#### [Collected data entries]
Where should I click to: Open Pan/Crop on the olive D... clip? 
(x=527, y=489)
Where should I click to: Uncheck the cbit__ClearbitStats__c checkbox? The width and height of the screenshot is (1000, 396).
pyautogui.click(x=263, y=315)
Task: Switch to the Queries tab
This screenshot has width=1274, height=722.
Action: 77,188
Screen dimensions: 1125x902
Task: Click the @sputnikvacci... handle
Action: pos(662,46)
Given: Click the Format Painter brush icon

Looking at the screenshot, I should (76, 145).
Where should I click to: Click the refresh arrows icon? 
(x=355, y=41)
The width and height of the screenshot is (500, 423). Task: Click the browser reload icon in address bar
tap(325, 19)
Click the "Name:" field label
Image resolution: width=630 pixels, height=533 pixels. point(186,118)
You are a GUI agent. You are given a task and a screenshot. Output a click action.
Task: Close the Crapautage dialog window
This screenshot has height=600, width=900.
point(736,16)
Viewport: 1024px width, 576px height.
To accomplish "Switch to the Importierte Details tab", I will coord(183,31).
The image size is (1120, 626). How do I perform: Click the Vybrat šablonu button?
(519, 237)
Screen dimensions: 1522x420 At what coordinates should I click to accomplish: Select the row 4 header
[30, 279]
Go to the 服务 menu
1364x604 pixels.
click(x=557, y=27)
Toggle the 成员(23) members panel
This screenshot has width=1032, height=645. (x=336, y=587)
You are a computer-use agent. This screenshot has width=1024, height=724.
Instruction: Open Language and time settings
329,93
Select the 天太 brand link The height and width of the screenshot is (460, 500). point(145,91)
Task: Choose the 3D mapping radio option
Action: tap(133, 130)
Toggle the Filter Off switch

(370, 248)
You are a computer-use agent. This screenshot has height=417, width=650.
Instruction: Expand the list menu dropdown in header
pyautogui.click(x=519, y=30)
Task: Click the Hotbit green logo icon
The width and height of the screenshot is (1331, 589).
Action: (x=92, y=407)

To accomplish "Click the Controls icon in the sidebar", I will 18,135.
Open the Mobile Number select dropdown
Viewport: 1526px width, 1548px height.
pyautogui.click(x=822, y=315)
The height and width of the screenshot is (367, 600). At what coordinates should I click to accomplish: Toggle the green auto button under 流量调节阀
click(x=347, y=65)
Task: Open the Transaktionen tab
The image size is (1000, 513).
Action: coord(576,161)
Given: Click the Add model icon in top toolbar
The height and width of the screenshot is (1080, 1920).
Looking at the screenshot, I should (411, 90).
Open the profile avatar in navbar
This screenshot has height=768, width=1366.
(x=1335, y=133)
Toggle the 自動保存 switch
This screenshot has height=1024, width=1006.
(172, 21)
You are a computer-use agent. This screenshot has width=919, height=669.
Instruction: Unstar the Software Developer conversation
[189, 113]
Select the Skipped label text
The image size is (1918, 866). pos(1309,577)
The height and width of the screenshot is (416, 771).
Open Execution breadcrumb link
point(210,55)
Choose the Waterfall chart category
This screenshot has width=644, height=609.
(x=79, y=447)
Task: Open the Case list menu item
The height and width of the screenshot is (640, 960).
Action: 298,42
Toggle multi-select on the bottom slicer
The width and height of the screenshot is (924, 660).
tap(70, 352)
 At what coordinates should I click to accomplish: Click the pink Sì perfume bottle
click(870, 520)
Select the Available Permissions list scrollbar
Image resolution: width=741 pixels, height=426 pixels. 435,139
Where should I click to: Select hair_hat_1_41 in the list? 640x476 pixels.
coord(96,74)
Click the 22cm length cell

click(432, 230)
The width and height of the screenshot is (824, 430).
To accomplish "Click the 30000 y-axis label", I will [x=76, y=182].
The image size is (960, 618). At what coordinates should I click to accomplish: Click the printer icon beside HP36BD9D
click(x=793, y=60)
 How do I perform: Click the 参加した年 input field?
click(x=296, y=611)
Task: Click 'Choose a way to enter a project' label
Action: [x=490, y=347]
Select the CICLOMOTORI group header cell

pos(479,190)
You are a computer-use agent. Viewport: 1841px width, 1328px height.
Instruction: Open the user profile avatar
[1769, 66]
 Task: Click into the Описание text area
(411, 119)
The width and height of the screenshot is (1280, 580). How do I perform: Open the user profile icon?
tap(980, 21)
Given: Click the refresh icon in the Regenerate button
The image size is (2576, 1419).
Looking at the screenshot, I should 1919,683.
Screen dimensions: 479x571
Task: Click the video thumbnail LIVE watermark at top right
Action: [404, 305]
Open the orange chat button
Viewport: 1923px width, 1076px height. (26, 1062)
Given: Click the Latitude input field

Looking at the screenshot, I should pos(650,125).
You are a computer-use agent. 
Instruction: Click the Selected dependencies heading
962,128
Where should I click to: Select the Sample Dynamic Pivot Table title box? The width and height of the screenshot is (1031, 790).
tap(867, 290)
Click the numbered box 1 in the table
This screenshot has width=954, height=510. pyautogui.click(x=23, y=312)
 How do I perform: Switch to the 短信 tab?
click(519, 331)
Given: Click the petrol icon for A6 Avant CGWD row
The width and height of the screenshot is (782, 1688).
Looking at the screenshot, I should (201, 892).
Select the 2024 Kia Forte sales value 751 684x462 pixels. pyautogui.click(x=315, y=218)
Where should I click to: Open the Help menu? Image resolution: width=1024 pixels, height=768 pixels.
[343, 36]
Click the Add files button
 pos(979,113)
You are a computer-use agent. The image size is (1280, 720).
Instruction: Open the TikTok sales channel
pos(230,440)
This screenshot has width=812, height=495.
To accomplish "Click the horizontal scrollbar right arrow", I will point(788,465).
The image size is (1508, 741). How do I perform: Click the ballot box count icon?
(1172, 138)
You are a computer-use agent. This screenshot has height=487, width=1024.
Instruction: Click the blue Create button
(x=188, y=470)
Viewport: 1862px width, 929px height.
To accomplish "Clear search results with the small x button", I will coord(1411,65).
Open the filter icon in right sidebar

#### [HOW TO COMPLETE THIS TASK]
Could you retype exactly the lines above, starting at the line that contains "has height=417, width=650." and ending at the line that contains "Open the profile avatar in navbar", and nothing more?

#### [RESPONSE TO THE EXERCISE]
You are a computer-use agent. This screenshot has height=417, width=650.
Instruction: Expand the list menu dropdown in header
pyautogui.click(x=519, y=30)
Task: Click the Hotbit green logo icon
The width and height of the screenshot is (1331, 589).
Action: (x=92, y=407)

To accomplish "Click the Controls icon in the sidebar", I will 18,135.
Open the Mobile Number select dropdown
Viewport: 1526px width, 1548px height.
pyautogui.click(x=822, y=315)
The height and width of the screenshot is (367, 600). At what coordinates should I click to accomplish: Toggle the green auto button under 流量调节阀
click(x=347, y=65)
Task: Open the Transaktionen tab
The image size is (1000, 513).
Action: coord(576,161)
Given: Click the Add model icon in top toolbar
The height and width of the screenshot is (1080, 1920).
Looking at the screenshot, I should (411, 90).
Open the profile avatar in navbar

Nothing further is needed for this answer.